DATA TO USE:
○ ○ ○
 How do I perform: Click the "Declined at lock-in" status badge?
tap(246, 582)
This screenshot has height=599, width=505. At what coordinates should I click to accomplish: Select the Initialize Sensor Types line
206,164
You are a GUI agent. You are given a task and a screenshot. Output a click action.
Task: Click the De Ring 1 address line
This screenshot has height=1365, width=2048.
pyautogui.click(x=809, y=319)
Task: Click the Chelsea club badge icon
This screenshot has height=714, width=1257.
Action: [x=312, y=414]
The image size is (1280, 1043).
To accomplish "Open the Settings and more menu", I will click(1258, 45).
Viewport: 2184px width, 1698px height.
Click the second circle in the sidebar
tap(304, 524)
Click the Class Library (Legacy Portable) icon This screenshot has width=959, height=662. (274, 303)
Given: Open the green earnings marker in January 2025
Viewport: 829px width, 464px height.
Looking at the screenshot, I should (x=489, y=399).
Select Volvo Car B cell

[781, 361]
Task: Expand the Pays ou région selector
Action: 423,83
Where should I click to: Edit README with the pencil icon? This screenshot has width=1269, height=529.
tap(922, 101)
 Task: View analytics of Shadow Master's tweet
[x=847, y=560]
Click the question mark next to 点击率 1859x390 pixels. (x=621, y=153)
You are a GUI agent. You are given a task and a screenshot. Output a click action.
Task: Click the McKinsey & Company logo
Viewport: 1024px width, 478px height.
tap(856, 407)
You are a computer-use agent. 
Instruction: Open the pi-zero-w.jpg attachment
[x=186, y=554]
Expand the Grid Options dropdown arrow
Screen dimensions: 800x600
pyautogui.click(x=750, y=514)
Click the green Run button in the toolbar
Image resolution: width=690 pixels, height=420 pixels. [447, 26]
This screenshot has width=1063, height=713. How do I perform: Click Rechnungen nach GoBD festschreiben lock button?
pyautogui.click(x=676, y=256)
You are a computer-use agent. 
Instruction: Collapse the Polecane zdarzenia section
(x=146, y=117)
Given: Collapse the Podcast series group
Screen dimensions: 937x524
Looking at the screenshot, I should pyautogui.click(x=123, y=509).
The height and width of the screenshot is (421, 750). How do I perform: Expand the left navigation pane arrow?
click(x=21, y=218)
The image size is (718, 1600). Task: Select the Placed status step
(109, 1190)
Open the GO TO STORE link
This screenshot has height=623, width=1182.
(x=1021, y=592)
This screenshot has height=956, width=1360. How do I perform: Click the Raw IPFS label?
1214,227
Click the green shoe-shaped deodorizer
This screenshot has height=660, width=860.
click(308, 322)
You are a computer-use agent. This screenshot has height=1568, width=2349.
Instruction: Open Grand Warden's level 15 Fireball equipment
○ ○ ○
Put the part of the records that opens with the line containing "Where should I" and closes with the line containing "pyautogui.click(x=750, y=514)" into a Markdown table with the columns Row and Text. Give each line its own row, number the rows from 1, and leave out any blank lines.

WRITTEN SOLUTION:
| Row | Text |
|---|---|
| 1 | Where should I click to: Edit README with the pencil icon? This screenshot has width=1269, height=529. |
| 2 | tap(922, 101) |
| 3 |  Task: View analytics of Shadow Master's tweet |
| 4 | [x=847, y=560] |
| 5 | Click the question mark next to 点击率 1859x390 pixels. (x=621, y=153) |
| 6 | You are a GUI agent. You are given a task and a screenshot. Output a click action. |
| 7 | Task: Click the McKinsey & Company logo |
| 8 | Viewport: 1024px width, 478px height. |
| 9 | tap(856, 407) |
| 10 | You are a computer-use agent.  |
| 11 | Instruction: Open the pi-zero-w.jpg attachment |
| 12 | [x=186, y=554] |
| 13 | Expand the Grid Options dropdown arrow |
| 14 | Screen dimensions: 800x600 |
| 15 | pyautogui.click(x=750, y=514) |